Ninawan is a village in Chhatoh block of Rae Bareli district, Uttar Pradesh, India. It is located 12 km from Salon, the tehsil headquarters. As of 2011, Ninawan has a population of 1,077 people, in 187 households. It has one primary school and no healthcare facilities. The village belongs to the nyaya panchayat of Bara.

The 1951 census recorded Ninawan as comprising 3 hamlets, with a total population of 349 people (165 male and 184 female), in 71 households and 68 physical houses. The area of the village was given as 396 acres. 18 residents were literate, all male. The village was listed as belonging to the pargana of Parshadepur and the thana of Salon.

The 1961 census recorded Ninawan as comprising 4 hamlets, with a total population of 412 people (204 male and 208 female), in 91 households and 91 physical houses. The area of the village was given as 396 acres.

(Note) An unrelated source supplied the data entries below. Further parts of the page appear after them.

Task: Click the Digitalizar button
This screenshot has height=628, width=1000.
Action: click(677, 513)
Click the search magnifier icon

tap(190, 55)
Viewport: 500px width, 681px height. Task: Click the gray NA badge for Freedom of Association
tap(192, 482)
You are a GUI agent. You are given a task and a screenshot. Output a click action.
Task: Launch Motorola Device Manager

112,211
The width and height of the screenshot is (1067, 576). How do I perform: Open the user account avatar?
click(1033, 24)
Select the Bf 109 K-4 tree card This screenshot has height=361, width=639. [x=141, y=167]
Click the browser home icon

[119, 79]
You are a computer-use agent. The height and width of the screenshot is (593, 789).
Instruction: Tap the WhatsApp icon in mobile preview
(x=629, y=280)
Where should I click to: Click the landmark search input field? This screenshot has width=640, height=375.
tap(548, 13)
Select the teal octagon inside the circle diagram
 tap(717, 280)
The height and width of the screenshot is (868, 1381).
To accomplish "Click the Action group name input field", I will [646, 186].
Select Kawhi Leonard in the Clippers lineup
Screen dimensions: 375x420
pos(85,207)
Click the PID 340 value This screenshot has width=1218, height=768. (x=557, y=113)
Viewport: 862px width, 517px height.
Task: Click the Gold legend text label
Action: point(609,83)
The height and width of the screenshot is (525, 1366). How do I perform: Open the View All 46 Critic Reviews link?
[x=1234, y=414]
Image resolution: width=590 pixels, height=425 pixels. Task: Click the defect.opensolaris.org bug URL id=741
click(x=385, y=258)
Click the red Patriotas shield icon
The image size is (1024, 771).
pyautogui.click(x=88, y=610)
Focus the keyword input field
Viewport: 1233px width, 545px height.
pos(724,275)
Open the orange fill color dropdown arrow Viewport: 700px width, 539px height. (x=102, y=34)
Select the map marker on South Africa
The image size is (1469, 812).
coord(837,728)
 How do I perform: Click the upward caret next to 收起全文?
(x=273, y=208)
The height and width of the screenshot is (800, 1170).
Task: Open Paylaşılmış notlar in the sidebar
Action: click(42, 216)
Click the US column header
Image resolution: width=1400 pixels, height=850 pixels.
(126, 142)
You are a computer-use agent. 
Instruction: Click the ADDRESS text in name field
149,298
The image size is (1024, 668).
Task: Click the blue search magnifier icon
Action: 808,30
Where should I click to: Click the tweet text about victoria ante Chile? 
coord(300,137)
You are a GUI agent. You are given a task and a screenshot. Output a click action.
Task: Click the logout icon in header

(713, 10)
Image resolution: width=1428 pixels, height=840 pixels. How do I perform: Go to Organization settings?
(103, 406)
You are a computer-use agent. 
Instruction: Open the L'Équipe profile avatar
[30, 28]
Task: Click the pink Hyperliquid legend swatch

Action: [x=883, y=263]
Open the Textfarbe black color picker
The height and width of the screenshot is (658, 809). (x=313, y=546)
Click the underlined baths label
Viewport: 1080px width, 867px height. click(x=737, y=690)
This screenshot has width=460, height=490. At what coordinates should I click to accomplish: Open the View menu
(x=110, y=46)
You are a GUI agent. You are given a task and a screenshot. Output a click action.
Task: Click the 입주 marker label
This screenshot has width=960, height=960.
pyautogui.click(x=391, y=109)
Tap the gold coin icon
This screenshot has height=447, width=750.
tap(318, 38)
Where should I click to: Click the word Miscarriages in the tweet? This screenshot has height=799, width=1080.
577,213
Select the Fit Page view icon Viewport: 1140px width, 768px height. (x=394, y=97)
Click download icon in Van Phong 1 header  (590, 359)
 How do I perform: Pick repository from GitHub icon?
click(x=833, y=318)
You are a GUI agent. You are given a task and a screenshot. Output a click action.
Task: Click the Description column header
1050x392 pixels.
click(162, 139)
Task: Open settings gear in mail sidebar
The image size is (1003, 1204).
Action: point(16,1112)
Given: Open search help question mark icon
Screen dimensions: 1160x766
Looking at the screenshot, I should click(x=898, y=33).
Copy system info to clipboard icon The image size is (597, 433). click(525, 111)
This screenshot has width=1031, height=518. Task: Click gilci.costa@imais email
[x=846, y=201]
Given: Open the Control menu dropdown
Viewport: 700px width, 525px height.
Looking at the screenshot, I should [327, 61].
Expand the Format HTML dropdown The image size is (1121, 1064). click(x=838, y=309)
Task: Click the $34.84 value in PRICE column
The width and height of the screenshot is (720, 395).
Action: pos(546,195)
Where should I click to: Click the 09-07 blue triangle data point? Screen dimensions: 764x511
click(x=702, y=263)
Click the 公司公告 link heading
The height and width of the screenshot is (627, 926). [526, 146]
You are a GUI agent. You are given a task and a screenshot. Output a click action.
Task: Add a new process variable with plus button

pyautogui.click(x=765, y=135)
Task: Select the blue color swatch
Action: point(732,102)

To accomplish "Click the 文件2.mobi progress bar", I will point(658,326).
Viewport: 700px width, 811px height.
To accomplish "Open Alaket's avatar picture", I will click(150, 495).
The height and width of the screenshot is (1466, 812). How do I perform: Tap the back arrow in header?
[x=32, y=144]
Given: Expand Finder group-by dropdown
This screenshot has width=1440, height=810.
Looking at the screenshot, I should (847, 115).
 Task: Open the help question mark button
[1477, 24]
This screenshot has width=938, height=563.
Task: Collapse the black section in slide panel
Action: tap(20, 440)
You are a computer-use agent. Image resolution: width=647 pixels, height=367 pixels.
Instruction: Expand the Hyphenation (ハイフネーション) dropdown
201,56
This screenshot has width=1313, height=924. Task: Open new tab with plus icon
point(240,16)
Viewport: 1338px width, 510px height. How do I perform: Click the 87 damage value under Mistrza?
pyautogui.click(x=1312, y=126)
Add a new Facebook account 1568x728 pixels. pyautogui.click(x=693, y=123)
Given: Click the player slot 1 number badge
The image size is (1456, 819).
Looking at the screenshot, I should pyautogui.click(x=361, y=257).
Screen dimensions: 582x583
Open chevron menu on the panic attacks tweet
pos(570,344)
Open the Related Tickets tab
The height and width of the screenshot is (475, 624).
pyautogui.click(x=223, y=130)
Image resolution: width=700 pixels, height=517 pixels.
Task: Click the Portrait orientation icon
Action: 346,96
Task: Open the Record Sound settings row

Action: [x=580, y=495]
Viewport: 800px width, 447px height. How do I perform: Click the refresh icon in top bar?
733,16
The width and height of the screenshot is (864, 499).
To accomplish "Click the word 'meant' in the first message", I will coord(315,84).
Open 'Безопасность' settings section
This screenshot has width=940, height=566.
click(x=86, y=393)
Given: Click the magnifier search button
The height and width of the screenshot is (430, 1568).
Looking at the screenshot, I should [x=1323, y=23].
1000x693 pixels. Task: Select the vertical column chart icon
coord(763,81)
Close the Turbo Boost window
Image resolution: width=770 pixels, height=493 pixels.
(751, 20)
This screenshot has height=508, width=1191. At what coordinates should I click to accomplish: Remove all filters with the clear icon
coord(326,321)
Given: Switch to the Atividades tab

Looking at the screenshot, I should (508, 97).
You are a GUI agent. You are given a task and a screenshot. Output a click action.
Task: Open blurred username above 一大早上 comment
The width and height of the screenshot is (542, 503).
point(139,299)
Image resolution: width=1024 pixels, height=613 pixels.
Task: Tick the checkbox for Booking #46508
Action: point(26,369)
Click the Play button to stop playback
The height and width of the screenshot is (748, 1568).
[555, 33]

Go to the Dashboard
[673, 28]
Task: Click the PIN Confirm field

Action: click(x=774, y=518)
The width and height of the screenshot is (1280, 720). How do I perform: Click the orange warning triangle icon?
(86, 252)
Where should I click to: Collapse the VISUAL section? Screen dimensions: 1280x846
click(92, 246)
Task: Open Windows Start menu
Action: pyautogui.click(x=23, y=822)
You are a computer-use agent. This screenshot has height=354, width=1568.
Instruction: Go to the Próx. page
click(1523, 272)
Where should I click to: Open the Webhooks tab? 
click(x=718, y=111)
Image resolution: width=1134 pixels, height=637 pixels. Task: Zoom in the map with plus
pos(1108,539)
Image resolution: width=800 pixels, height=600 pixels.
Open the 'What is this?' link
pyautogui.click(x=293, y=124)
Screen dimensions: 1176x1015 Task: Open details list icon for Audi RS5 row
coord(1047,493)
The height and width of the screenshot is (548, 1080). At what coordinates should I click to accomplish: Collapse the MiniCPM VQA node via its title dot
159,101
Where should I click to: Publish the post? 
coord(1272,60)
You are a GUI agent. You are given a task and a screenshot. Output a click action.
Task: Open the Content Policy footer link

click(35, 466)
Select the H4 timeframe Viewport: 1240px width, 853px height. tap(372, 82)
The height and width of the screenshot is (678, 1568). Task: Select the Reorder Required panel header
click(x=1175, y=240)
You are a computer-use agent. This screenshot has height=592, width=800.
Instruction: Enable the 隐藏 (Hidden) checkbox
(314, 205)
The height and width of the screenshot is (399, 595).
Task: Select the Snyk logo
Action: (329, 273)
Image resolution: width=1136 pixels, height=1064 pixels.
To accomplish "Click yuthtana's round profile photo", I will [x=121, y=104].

The 1981 census recorded Ninawan (as "Ninawa") as having a population of 578 people, in 133 households, and having an area of 163.89 hectares. The main staple foods were listed as wheat and rice.

The 1991 census recorded Ninawan as having a total population of 799 people (403 male and 396 female), in 177 households and 158 physical houses. The area of the village was listed as 232 hectares. Members of the 0-6 age group numbered 196, or 24.5% of the total; this group was 53% male (103) and 47% female (93). Members of scheduled castes made up 40.8% of the village's population, while no members of scheduled tribes were recorded. The literacy rate of the village was 29% (164 men and 71 women). 200 people were classified as main workers (177 men and 23 women), while 16 people were classified as marginal workers (1 man and 15 women); the remaining 583 residents were non-workers. The breakdown of main workers by employment category was as follows: 99 cultivators (i.e. people who owned or leased their own land); 48 agricultural labourers (i.e. people who worked someone else's land in return for payment); 2 workers in livestock, forestry, fishing, hunting, plantations, orchards, etc.; 0 in mining and quarrying; 0 household industry workers; 35 workers employed in other manufacturing, processing, service, and repair roles; 0 construction workers; 0 employed in trade and commerce; 0 employed in transport, storage, and communications; and 16 in other services.